What is the redline on the 5hp GE motor?

I’m thinking Rodney says 5000. Motor is marked much less, but they survive at 5000.
Hope he corrects me.
I have your email. Darren?
I’ll forward the calculator.


some say 4100 but if you do the calc’s with factory wheels and 12.xx diffs
they spin much higher then that . my 5hp is 15 years old and i run it to
36mph with a 10.35 diff and 24" tires all the time .

in one of my old posts i did the calcs , well try to find them.

found my old thread . a stock gem with 12.44 diff and stock 21.40 diameter
wheels spins 4950 rpms at 25 mph . at 30 its about 5850 .

1 Like

Ok I know I wont get the range you are because of my tires and my very heavy foot. I was getting APPROX 5 miles on one set of 24s. Added another 24s in parallel and only seem to be getting APPROX 2 more miles. I fully charged both packs to 97.4v before connecting in parallel. I have not connected the BMS yet to check balance. Also do most of you turn off your battery disconnect everyday? I seem to be losing 3v after 2 days of sitting with disconnect on.

Have you at least been checking each cell after each charge and discharge?
They may be damaged if one cell went over 4.2 or much below 3 volts.
I get 12 miles stop and go in hills with one set. Never over 1 mile before stopping and starting.
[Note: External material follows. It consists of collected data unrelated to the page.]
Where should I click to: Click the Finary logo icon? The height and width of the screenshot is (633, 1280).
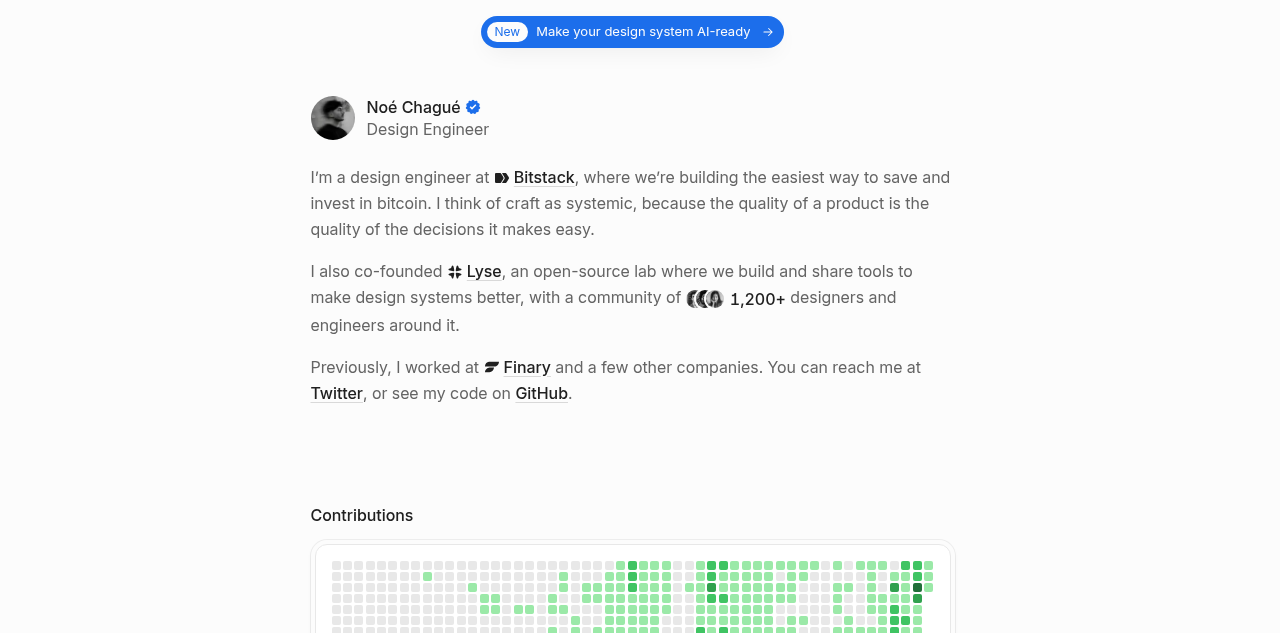pos(492,367)
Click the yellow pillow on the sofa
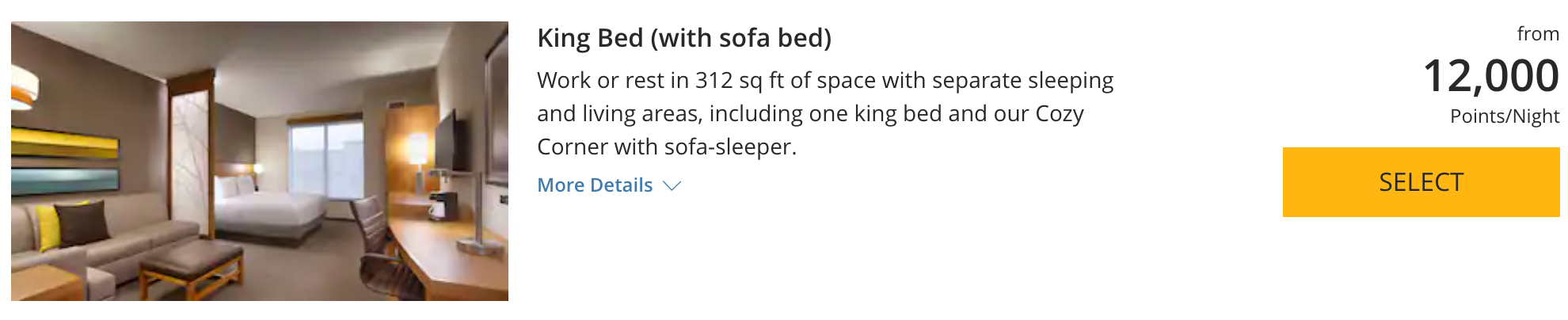 pyautogui.click(x=49, y=226)
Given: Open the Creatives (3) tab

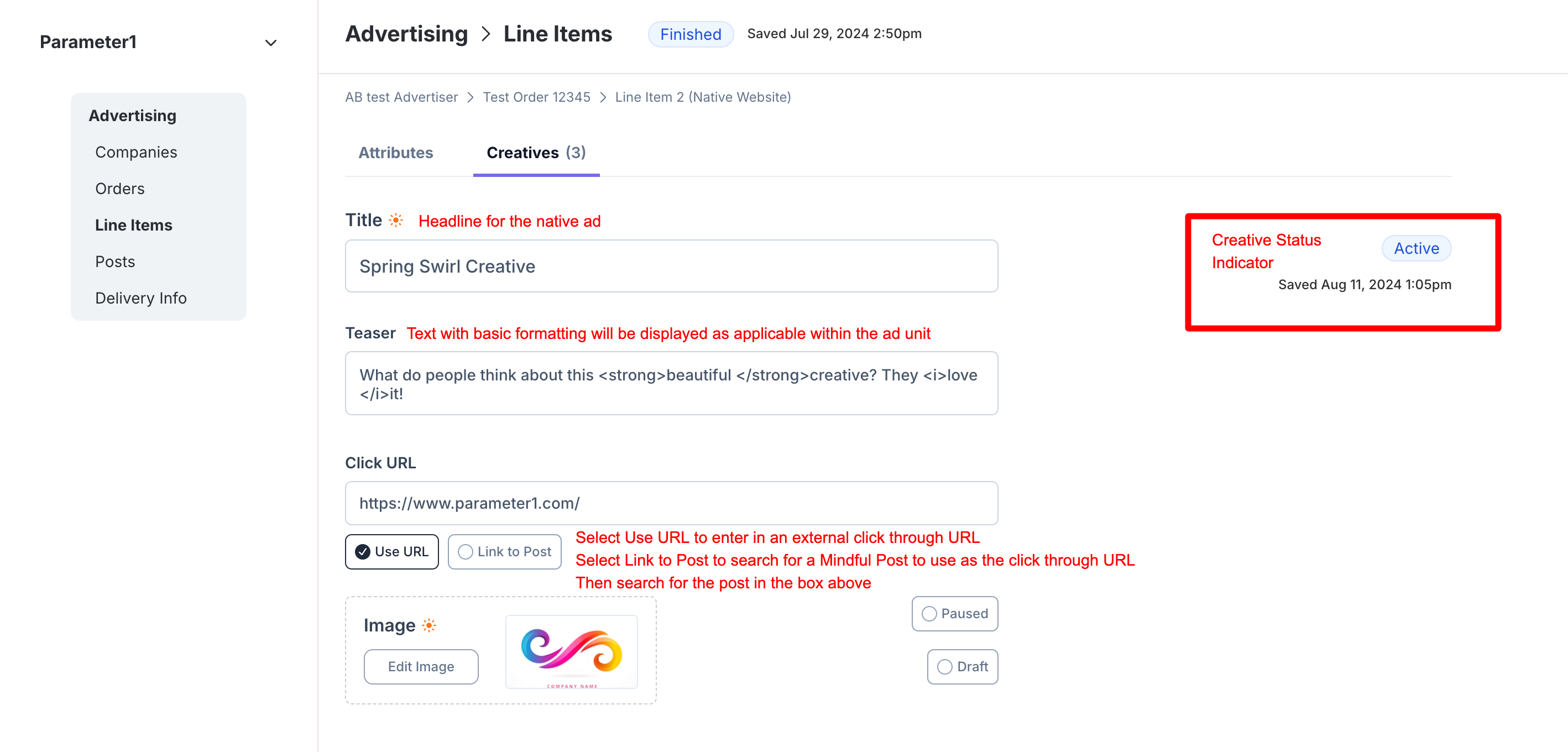Looking at the screenshot, I should (x=536, y=153).
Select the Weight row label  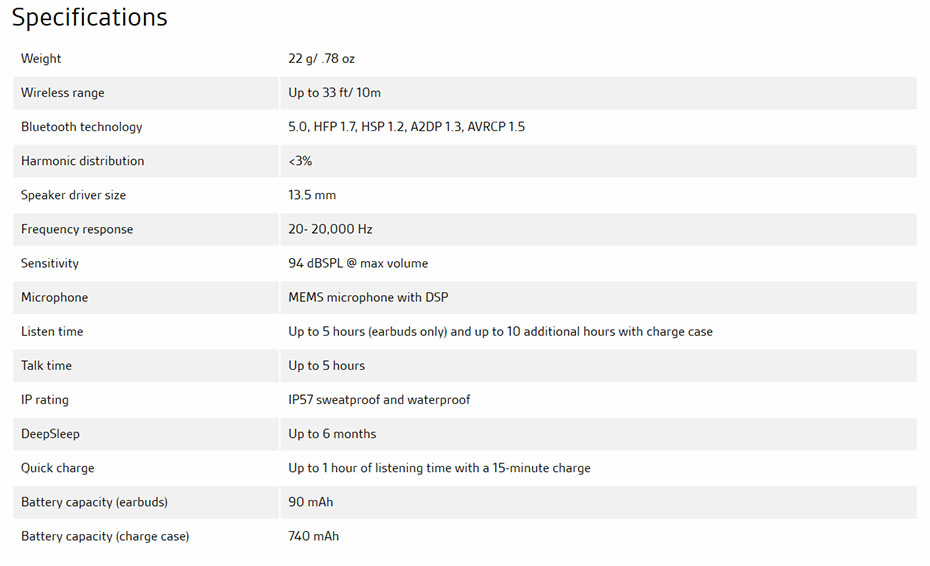click(41, 59)
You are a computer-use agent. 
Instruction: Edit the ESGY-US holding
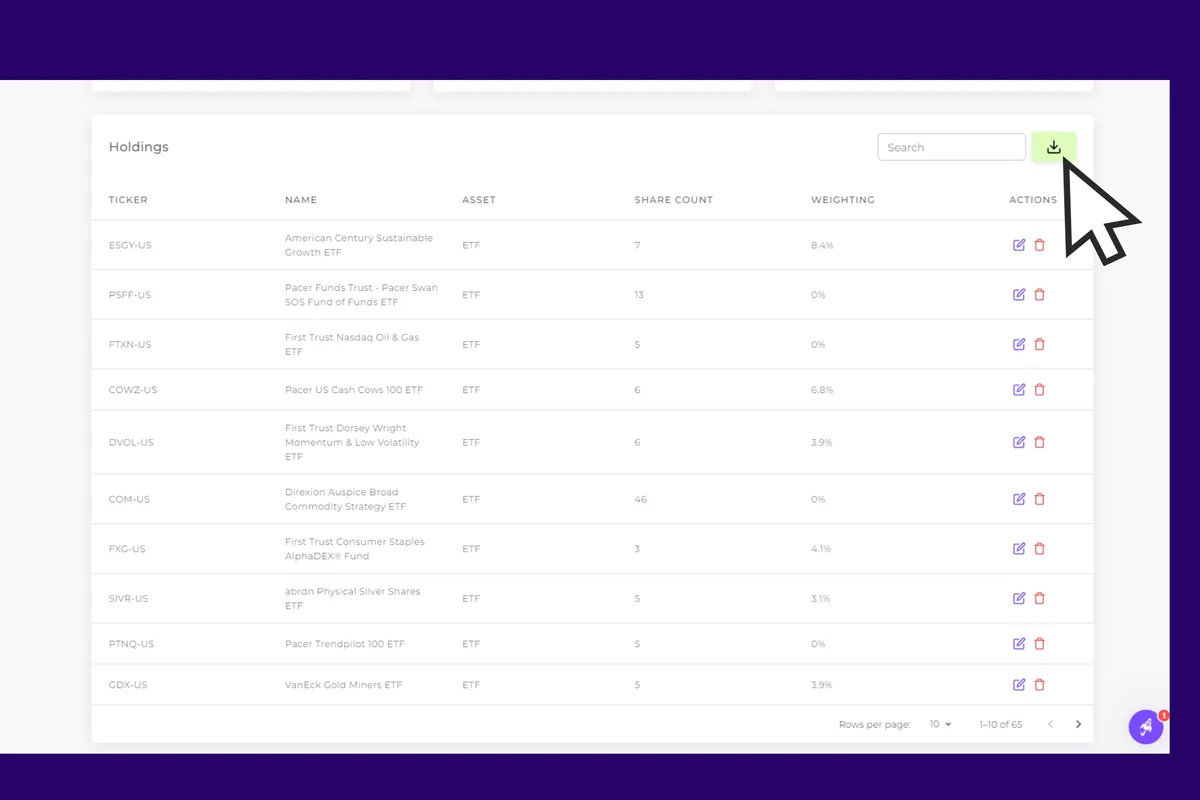(1019, 244)
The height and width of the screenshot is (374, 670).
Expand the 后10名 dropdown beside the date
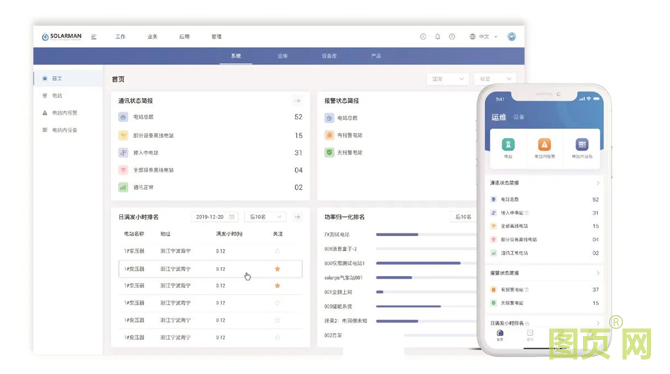pyautogui.click(x=265, y=217)
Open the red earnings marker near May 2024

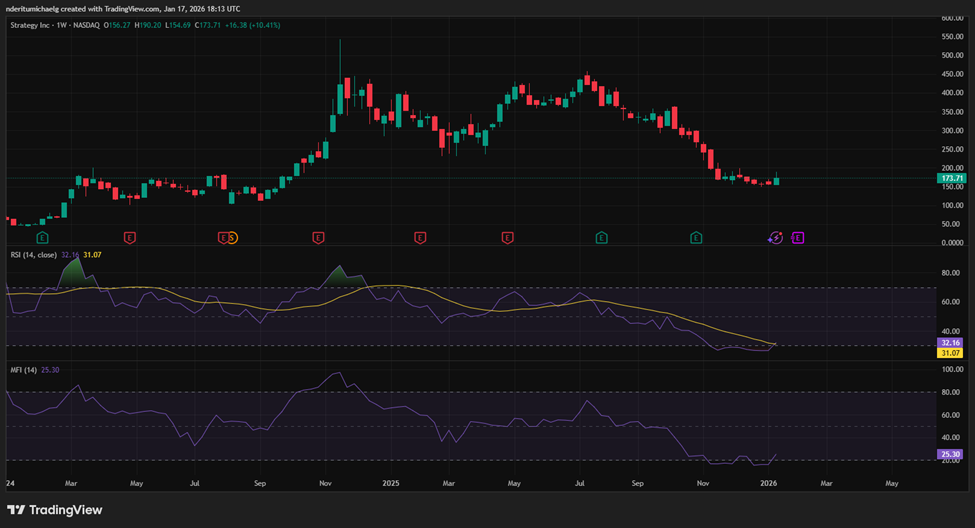pos(130,238)
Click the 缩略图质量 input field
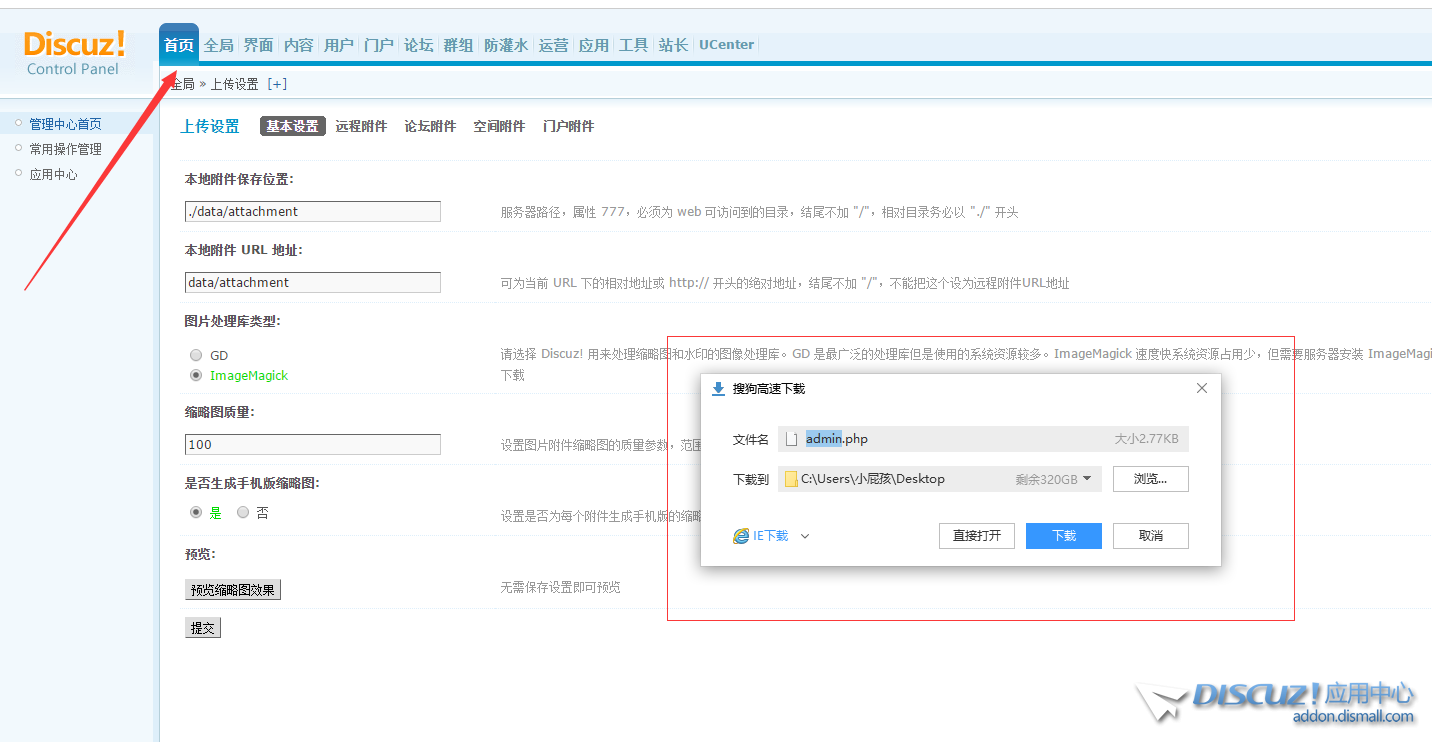This screenshot has height=742, width=1432. click(x=312, y=445)
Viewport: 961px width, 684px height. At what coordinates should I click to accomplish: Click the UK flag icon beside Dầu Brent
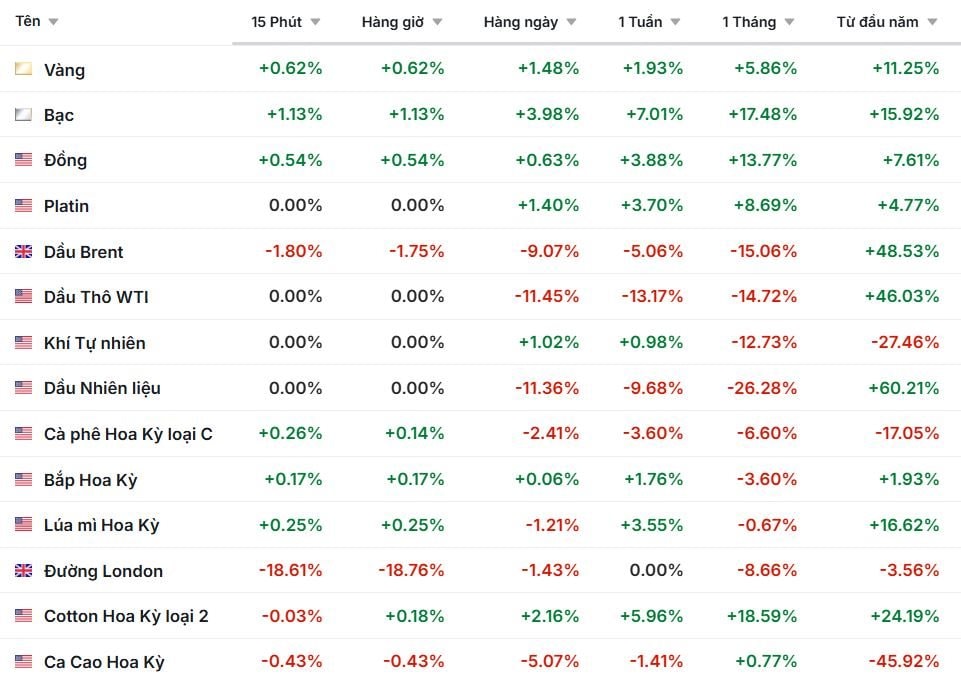[x=24, y=252]
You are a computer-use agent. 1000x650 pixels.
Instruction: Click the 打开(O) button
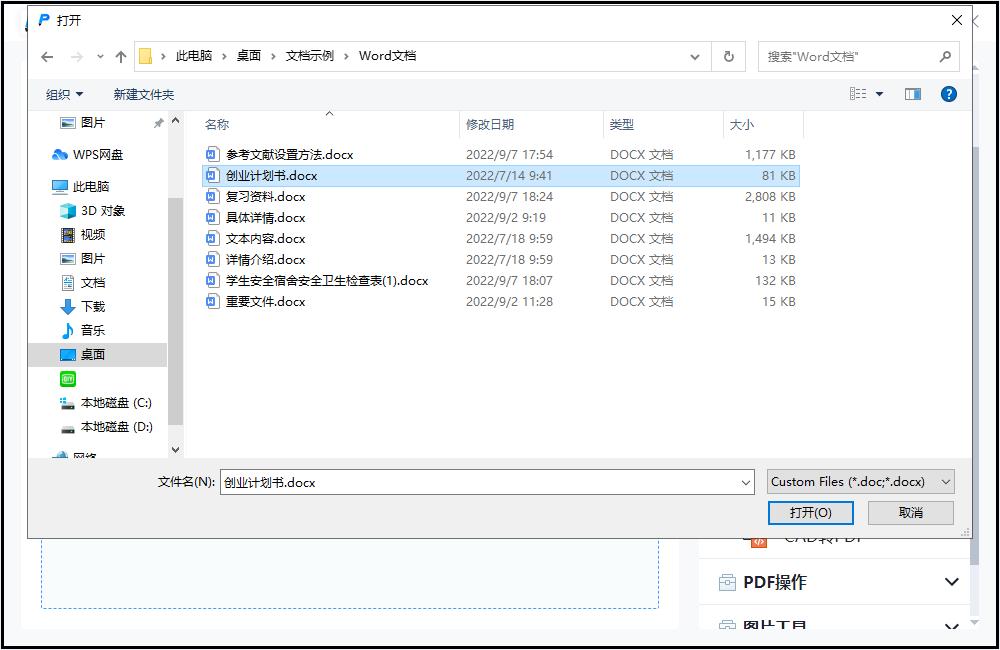[x=810, y=512]
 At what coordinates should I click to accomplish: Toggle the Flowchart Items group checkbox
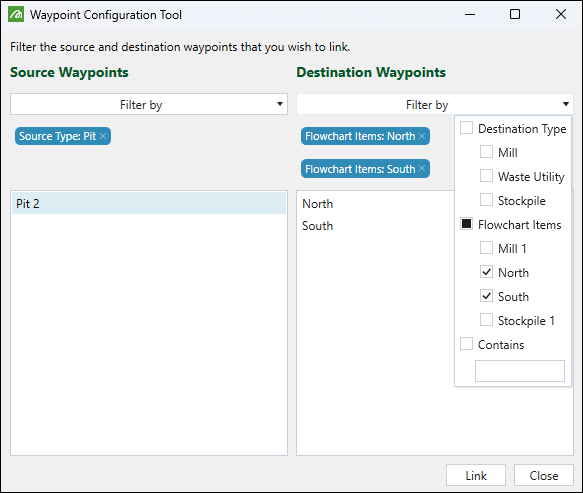tap(466, 224)
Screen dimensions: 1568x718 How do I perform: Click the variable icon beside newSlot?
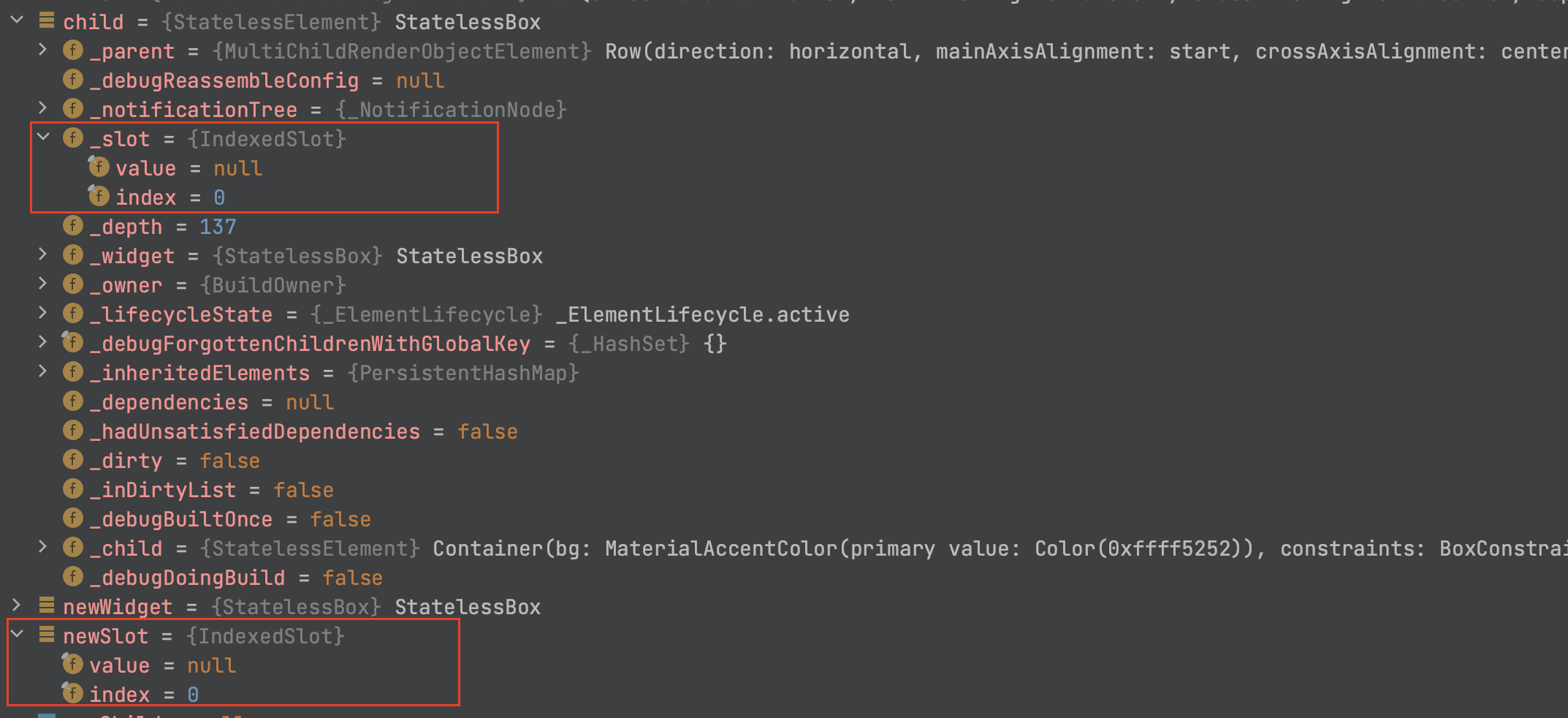tap(47, 635)
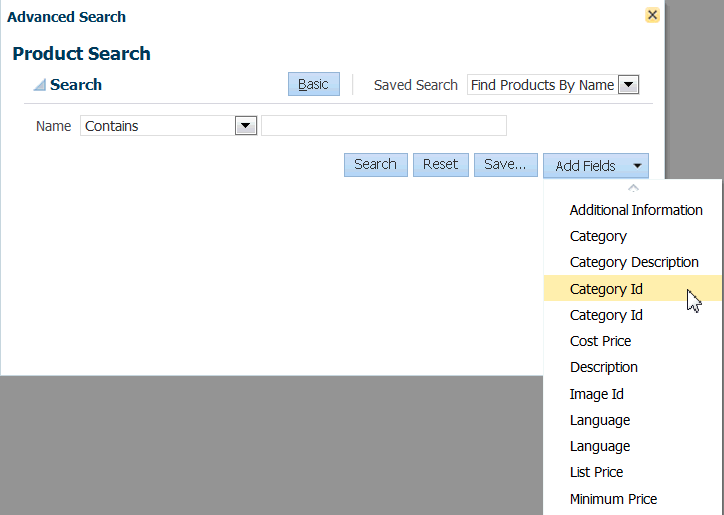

I’ve got my Leaf lithium batteries mounted in the front of my e2 and am ready to have my Zivan charger algorithm programed. I’ve already got Dave’s opinion, but would like to see if anyone else has a preference. I’m using 11 modules and a BMS. The tech from Zivan suggested 517a, below is the table and graph that he sent me.

1 Like

517a is toooo high , well significantly reduce the life span of a leaf cell . 4.07v is optimum charge for range and longevity . you can go since you don’t have that option go ahead with one of the two that have a v5 of 4.10v

I wish that I had heard from you earlier, I’ve already got my charger back and installed. Below is the sheet that was enclosed with the charger. The customer service there at ElCon sucks, they refuse to return my calls, only email.

You’re fine.
Mike doesn’t use bms, so he charges to a conservative level.
With bms-24 the 4.2v /cell is just a fail-safe if bms were to die.
Bms-24 lets you set to 4.1 or any level you want. When any one cell reaches 4.1 for XX seconds charger will stop. Balance will bring that cell down to match others.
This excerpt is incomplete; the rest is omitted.